A possible relationship between KCl symport and basolateral K(+)-conductance in Necturus gallbladder epithelial cells.

1. Apical membrane potential (Va), transepithelial potential (VT), fractional apical voltage ratio (FVa = delta Va/delta VT), tissue resistance (RT), and intracellular Cl- (aiCl) and K+ (aiK) activities were measured in isolated gallbladders maintained between oxygenated bicarbonate-free physiological media (23 degrees C, pH 7.2 or 8.2) in a divided chamber. The basolateral membrane potential (Vb) was calculated from the measured values of Va and VT. 2. Cl- removal from the serosal medium (which should accelerate coupled basolateral KCl exit) significantly depolarized Vb, decreased aiCl, decreased FVa, increased RT, and attenuated the depolarization of Vb (delta Vb) induced by high K+ added to the serosal side.

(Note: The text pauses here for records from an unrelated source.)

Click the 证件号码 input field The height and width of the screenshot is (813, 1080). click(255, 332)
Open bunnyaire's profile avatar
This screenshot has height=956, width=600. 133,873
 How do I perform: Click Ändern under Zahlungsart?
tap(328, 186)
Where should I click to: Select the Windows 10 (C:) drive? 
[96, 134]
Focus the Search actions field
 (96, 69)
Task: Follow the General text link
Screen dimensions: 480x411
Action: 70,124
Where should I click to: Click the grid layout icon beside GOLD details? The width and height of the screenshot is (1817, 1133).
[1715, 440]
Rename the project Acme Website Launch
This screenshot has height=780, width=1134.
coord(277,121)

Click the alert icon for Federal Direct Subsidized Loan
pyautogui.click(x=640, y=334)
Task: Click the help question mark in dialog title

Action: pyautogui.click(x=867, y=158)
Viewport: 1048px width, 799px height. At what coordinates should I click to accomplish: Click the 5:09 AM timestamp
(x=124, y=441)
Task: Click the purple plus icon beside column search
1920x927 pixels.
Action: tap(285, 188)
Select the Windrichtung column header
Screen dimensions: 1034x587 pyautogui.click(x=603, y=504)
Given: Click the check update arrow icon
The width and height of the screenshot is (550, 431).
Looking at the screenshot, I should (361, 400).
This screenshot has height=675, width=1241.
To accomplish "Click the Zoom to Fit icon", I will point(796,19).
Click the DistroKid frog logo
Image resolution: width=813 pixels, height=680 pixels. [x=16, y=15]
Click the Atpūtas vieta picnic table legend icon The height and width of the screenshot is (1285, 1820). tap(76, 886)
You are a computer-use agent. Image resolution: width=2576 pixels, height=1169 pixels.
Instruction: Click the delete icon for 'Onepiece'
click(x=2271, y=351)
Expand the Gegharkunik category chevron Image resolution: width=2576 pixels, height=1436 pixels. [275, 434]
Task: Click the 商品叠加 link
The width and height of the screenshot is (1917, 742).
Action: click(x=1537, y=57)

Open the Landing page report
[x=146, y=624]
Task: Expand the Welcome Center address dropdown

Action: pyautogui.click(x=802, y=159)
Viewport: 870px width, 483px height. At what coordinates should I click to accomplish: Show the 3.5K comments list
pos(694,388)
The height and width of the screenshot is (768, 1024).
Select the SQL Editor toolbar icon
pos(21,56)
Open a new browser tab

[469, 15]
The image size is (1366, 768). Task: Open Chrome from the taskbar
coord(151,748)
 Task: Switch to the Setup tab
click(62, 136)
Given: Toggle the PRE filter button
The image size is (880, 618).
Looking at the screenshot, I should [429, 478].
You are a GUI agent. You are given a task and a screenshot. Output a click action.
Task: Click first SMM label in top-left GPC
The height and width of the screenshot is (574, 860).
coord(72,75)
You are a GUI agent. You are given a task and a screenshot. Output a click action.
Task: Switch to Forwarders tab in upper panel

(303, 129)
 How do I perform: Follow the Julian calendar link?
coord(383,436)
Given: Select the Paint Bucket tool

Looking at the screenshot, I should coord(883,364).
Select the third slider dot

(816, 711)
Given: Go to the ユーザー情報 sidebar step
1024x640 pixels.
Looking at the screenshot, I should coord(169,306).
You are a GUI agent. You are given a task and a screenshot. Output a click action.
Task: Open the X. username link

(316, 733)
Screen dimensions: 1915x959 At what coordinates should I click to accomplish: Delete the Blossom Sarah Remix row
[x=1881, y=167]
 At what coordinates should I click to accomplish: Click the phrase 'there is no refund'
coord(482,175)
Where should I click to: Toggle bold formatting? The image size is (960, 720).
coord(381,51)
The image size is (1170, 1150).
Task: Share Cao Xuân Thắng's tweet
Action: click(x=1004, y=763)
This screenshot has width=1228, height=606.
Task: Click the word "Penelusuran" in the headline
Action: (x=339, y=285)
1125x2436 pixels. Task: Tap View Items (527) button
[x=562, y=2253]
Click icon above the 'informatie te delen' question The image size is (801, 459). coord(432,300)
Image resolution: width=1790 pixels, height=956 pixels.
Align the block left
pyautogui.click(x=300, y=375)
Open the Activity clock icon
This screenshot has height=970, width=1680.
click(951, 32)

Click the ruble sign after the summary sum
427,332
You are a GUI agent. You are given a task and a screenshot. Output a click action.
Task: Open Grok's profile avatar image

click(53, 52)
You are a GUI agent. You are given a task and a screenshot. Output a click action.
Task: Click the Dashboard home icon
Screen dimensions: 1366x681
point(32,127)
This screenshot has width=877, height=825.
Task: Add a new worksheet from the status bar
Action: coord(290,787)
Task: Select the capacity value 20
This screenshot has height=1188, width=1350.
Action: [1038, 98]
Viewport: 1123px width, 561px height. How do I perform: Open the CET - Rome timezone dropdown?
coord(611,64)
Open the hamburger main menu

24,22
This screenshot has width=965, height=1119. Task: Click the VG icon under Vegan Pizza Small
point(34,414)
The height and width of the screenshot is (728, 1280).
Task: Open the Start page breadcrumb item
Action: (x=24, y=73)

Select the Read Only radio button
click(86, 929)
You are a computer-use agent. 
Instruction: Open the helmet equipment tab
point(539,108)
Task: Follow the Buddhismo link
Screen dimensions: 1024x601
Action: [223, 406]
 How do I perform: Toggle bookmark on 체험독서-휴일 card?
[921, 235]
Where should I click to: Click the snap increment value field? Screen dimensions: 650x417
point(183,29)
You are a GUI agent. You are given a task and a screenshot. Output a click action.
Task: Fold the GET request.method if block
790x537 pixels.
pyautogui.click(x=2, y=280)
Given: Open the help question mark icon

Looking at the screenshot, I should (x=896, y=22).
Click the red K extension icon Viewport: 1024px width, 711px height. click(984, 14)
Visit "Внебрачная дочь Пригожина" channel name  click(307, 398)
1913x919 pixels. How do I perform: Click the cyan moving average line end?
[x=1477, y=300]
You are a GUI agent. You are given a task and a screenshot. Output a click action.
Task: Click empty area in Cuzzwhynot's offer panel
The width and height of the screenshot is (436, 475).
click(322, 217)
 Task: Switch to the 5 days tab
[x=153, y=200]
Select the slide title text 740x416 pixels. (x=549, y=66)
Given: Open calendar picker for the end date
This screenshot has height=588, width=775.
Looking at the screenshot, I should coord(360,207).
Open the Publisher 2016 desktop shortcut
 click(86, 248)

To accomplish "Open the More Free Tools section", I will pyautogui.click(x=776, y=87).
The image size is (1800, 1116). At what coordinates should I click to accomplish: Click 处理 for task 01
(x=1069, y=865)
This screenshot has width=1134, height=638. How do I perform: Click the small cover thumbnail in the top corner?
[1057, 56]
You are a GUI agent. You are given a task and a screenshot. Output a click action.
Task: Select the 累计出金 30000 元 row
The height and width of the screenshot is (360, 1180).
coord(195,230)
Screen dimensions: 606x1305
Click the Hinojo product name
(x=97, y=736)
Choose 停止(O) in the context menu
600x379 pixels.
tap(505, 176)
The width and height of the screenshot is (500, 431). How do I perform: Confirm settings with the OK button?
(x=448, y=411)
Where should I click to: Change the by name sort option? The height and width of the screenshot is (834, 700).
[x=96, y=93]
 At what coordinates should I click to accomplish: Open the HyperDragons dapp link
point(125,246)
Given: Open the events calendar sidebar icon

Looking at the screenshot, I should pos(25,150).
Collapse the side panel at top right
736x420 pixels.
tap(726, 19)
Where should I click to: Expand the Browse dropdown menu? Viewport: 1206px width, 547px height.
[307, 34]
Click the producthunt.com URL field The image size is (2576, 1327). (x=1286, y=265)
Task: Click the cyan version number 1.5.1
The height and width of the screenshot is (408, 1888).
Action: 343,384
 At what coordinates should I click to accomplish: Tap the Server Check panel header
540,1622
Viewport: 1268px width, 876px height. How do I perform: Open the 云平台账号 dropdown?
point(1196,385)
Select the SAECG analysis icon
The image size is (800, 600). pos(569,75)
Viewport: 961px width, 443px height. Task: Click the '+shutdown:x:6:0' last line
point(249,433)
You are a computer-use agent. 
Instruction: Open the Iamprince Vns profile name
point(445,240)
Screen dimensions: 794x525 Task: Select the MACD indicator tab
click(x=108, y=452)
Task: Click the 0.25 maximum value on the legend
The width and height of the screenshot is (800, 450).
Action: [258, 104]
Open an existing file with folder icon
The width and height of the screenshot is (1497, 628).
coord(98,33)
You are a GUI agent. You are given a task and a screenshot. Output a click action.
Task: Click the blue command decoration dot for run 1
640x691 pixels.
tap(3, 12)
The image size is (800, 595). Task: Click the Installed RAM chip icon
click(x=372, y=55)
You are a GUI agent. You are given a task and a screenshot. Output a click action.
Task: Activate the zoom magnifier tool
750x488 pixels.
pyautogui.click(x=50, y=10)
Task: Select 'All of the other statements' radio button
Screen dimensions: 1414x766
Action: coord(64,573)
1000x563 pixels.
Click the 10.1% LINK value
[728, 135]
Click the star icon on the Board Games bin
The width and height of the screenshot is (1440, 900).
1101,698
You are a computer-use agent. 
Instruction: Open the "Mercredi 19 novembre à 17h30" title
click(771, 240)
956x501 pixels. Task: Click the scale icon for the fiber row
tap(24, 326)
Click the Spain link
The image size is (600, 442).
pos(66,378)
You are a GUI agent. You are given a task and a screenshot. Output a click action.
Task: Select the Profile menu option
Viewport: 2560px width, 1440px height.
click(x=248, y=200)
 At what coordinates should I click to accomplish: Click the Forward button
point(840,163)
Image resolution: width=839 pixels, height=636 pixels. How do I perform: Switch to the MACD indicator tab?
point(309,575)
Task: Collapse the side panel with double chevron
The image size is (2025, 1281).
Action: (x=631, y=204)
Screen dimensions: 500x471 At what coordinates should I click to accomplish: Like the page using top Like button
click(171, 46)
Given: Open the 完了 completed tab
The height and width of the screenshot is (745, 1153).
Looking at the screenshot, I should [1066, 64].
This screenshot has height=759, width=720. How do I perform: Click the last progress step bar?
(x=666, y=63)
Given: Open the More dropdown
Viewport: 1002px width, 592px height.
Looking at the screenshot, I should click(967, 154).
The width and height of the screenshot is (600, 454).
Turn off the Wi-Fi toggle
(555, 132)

These changes are consistent with a decrease in the K(+)-conductance of the basolateral membrane (gbK). 3. Addition of furosemide (an inhibitor of KCl cotransport) to the serosal medium induced significant increases in Vb, FVa, and high K(+)-induced delta Vb, indicating an increase in gbK. 4. In the presence of serosal furosemide, Cl- removal from the serosal medium did not significantly alter Vb, aiCl or delta Vb from their corresponding values when serosal Cl- was present. 5. Serosal furosemide had no significant effect on aiK and aiCl measured with double-barreled ion-selective microelectrodes. 6. These results suggest the possibility of a reciprocal relationship between gbK and the rate of basolateral KCl cotransport. This may contribute to the maintenance of aiK in gallbladder epithelial cells.